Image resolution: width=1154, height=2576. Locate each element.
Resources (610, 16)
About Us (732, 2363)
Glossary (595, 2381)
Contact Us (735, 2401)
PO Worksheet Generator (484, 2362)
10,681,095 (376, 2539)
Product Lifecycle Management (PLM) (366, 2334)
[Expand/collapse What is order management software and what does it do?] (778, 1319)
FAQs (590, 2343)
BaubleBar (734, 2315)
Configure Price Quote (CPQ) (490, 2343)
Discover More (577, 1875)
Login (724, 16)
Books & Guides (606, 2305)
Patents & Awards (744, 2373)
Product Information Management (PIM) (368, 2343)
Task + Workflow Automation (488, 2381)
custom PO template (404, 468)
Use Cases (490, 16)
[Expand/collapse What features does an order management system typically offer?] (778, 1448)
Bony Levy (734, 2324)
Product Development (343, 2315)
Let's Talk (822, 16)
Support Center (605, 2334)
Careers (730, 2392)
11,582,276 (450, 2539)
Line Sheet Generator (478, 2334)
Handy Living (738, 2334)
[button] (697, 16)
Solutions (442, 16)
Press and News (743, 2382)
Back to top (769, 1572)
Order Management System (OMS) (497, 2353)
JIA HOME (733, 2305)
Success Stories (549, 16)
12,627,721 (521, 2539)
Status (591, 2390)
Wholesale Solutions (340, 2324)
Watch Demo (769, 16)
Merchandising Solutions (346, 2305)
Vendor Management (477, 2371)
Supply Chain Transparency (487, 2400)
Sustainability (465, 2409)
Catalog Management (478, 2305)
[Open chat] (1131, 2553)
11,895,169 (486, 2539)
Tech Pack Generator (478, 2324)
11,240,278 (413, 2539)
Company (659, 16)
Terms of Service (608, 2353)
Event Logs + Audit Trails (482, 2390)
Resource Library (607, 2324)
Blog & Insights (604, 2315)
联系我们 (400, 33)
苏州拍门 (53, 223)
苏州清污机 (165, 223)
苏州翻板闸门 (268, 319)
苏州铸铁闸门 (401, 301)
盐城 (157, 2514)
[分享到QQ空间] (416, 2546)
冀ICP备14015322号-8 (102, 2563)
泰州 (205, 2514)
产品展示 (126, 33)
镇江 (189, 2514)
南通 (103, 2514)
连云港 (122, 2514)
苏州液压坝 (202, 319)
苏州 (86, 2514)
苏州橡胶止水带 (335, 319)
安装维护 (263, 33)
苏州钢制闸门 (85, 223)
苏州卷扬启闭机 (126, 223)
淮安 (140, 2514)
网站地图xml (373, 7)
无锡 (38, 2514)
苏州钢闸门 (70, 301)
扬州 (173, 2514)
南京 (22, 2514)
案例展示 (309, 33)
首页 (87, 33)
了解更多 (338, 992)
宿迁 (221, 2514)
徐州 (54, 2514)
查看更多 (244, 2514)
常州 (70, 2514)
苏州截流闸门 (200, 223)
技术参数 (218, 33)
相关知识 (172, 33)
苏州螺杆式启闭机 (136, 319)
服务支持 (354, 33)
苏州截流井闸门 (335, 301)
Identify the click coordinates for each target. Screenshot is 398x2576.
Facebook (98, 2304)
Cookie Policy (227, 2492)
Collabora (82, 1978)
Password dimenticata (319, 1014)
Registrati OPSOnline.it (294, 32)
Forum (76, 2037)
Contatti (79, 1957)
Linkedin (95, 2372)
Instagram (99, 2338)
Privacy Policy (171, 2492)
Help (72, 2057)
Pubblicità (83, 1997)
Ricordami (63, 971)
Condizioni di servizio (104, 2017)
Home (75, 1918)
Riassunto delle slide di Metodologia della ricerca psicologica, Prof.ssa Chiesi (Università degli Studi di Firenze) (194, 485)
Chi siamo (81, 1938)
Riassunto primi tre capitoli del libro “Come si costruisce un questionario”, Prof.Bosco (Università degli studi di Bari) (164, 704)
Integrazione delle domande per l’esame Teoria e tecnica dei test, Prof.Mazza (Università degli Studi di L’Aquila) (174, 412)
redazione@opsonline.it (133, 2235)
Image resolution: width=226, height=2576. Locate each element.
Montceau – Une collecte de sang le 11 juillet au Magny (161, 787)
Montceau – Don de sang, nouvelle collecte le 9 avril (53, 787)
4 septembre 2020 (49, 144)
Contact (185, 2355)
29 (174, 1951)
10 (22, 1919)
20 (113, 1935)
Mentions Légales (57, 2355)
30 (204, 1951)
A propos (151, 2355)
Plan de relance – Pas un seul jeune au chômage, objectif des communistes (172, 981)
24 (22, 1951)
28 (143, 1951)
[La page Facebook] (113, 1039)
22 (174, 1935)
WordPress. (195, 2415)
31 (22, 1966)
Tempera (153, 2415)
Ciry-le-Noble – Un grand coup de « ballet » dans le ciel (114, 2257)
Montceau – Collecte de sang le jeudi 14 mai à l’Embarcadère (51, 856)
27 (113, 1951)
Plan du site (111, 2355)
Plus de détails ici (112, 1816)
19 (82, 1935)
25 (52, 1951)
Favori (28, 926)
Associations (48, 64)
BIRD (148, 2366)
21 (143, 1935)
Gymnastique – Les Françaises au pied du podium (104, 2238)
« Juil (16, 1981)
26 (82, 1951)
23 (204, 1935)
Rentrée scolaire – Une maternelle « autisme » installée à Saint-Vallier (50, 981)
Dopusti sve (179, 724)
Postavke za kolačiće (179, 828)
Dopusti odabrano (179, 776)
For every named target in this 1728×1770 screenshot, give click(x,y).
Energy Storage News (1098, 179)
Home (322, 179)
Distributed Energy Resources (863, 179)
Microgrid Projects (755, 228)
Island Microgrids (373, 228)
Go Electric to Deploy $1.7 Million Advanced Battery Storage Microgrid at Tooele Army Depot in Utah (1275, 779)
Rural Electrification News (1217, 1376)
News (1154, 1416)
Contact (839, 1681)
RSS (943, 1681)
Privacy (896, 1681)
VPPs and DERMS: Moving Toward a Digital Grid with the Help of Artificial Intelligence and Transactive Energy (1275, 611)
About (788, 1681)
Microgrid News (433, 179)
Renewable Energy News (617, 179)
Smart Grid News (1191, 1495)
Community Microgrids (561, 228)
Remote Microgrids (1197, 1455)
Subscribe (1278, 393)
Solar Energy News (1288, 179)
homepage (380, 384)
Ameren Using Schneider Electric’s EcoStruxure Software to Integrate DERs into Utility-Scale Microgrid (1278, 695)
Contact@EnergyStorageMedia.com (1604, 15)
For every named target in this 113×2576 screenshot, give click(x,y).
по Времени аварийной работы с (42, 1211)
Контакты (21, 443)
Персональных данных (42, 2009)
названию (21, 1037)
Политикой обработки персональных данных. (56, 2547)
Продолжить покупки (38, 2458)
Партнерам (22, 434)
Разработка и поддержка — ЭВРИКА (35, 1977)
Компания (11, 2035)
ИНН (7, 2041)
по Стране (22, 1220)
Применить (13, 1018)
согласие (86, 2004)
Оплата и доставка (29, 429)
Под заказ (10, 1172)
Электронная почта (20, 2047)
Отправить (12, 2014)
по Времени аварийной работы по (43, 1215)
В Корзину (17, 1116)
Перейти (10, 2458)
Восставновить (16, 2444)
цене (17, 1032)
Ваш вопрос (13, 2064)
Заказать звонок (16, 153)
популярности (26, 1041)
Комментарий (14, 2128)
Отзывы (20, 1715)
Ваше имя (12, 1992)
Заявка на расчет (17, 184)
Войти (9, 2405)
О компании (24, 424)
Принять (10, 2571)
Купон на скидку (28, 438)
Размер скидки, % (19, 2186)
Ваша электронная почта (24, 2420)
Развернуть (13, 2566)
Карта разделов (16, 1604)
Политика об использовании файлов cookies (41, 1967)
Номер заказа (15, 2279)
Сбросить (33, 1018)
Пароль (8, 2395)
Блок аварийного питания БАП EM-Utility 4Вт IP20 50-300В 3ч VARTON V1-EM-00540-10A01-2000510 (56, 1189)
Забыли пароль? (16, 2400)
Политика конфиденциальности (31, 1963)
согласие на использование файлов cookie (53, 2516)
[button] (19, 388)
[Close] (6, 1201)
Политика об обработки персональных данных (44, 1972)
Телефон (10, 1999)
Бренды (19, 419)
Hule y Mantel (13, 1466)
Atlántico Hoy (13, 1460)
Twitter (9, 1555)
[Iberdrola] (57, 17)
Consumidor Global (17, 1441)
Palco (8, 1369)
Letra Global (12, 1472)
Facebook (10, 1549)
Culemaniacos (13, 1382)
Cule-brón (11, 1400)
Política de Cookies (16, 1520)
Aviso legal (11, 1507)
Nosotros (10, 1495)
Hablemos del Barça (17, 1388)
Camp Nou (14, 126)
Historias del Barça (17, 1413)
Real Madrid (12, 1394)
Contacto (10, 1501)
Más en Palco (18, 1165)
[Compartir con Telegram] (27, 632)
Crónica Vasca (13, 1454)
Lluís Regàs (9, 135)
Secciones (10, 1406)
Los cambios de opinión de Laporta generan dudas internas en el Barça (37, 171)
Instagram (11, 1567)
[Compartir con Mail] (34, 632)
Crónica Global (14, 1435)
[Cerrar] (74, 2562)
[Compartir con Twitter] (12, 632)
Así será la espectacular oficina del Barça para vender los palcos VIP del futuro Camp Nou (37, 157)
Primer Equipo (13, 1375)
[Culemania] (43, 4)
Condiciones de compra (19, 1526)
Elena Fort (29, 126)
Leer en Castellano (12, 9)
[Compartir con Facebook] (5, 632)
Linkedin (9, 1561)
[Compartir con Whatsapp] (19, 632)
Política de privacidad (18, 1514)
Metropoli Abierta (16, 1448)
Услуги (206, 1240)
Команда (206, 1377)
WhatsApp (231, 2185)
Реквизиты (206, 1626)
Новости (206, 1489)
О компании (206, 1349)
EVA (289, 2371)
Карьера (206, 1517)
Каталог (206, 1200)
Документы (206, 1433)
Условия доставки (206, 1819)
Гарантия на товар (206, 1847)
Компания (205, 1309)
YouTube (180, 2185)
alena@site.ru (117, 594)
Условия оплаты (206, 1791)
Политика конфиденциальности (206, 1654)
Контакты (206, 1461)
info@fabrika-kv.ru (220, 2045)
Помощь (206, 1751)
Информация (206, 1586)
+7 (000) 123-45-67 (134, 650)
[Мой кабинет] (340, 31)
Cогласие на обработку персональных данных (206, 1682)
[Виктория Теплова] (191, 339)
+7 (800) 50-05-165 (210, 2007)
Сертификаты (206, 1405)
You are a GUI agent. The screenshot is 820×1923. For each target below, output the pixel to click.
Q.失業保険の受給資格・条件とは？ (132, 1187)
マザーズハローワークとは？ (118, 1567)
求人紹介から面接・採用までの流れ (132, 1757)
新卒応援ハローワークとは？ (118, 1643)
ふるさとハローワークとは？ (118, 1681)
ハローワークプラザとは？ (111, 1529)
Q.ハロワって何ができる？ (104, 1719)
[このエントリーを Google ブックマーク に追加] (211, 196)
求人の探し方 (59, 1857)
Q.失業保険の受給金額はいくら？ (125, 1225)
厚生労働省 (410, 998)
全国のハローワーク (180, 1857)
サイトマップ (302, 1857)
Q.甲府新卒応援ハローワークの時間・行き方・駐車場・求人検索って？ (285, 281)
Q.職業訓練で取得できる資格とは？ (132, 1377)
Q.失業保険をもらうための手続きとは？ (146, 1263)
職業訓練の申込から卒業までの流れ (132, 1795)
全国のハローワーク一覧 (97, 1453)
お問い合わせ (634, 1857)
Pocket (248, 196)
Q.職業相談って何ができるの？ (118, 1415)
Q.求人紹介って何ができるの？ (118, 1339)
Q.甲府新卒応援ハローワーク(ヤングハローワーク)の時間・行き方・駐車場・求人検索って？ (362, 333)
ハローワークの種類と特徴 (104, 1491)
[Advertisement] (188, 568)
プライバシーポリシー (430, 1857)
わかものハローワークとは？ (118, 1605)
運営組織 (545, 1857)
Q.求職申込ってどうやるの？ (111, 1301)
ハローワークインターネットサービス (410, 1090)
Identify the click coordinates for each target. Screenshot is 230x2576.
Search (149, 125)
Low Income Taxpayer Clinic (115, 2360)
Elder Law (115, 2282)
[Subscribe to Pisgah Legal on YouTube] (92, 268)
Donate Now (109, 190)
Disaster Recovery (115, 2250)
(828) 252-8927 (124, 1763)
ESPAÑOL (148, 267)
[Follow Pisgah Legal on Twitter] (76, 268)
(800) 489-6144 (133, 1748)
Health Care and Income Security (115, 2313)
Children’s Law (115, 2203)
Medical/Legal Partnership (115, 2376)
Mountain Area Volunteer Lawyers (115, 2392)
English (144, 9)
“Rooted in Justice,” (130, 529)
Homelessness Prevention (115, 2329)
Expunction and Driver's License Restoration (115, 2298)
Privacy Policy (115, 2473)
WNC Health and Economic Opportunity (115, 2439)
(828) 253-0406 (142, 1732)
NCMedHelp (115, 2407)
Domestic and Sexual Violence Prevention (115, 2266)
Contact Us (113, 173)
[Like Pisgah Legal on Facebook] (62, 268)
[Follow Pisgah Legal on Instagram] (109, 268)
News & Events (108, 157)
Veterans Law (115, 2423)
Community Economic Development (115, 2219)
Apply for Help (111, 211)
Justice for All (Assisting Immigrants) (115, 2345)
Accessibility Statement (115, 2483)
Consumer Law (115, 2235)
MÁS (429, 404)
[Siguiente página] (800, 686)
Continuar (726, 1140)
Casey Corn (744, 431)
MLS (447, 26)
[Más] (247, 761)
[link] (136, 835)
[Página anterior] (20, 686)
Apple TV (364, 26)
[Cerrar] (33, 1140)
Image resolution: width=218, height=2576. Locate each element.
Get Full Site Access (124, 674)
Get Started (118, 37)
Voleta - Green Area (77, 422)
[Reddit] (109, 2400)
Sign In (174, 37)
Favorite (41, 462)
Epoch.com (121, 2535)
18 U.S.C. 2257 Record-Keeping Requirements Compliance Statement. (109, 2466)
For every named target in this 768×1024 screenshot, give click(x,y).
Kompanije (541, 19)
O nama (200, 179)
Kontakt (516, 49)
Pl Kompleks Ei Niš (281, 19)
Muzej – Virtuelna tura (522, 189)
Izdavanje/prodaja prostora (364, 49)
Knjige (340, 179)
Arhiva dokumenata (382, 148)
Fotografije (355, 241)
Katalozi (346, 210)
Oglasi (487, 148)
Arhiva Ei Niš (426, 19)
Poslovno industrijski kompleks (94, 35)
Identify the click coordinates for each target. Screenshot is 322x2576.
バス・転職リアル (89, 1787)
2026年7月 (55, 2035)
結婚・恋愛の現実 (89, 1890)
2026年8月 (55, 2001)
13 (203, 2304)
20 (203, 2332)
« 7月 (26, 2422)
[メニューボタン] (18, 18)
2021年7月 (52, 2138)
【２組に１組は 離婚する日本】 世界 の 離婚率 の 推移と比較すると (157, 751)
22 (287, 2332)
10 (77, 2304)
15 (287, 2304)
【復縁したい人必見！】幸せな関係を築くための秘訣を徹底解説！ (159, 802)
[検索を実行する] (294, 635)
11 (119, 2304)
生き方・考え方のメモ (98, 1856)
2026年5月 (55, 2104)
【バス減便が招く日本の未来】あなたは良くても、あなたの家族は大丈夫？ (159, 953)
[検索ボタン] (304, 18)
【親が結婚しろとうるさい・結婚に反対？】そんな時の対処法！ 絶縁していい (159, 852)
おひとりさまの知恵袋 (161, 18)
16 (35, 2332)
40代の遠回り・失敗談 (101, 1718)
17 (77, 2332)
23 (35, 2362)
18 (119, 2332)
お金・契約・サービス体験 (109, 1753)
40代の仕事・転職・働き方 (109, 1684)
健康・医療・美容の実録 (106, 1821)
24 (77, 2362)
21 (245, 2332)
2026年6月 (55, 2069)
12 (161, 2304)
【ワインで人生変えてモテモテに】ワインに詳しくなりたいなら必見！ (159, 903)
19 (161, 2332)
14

What you will do: In the data above, start at the line that has "Ameren Using Schneider", stop after the line that has "Letra Global (12, 1472)", and print every line in between exactly as it stands.

Output:
Ameren Using Schneider Electric’s EcoStruxure Software to Integrate DERs into Utility-Scale Microgrid (1278, 695)
Contact@EnergyStorageMedia.com (1604, 15)
For every named target in this 113×2576 screenshot, give click(x,y).
по Времени аварийной работы с (42, 1211)
Контакты (21, 443)
Персональных данных (42, 2009)
названию (21, 1037)
Политикой обработки персональных данных. (56, 2547)
Продолжить покупки (38, 2458)
Партнерам (22, 434)
Разработка и поддержка — ЭВРИКА (35, 1977)
Компания (11, 2035)
ИНН (7, 2041)
по Стране (22, 1220)
Применить (13, 1018)
согласие (86, 2004)
Оплата и доставка (29, 429)
Под заказ (10, 1172)
Электронная почта (20, 2047)
Отправить (12, 2014)
по Времени аварийной работы по (43, 1215)
В Корзину (17, 1116)
Перейти (10, 2458)
Восставновить (16, 2444)
цене (17, 1032)
Ваш вопрос (13, 2064)
Заказать звонок (16, 153)
популярности (26, 1041)
Комментарий (14, 2128)
Отзывы (20, 1715)
Ваше имя (12, 1992)
Заявка на расчет (17, 184)
Войти (9, 2405)
О компании (24, 424)
Принять (10, 2571)
Купон на скидку (28, 438)
Размер скидки, % (19, 2186)
Ваша электронная почта (24, 2420)
Развернуть (13, 2566)
Карта разделов (16, 1604)
Политика об использовании файлов cookies (41, 1967)
Номер заказа (15, 2279)
Сбросить (33, 1018)
Пароль (8, 2395)
Блок аварийного питания БАП EM-Utility 4Вт IP20 50-300В 3ч VARTON V1-EM-00540-10A01-2000510 (56, 1189)
Забыли пароль? (16, 2400)
Политика конфиденциальности (31, 1963)
согласие на использование файлов cookie (53, 2516)
[button] (19, 388)
[Close] (6, 1201)
Политика об обработки персональных данных (44, 1972)
Телефон (10, 1999)
Бренды (19, 419)
Hule y Mantel (13, 1466)
Atlántico Hoy (13, 1460)
Twitter (9, 1555)
[Iberdrola] (57, 17)
Consumidor Global (17, 1441)
Palco (8, 1369)
Letra Global (12, 1472)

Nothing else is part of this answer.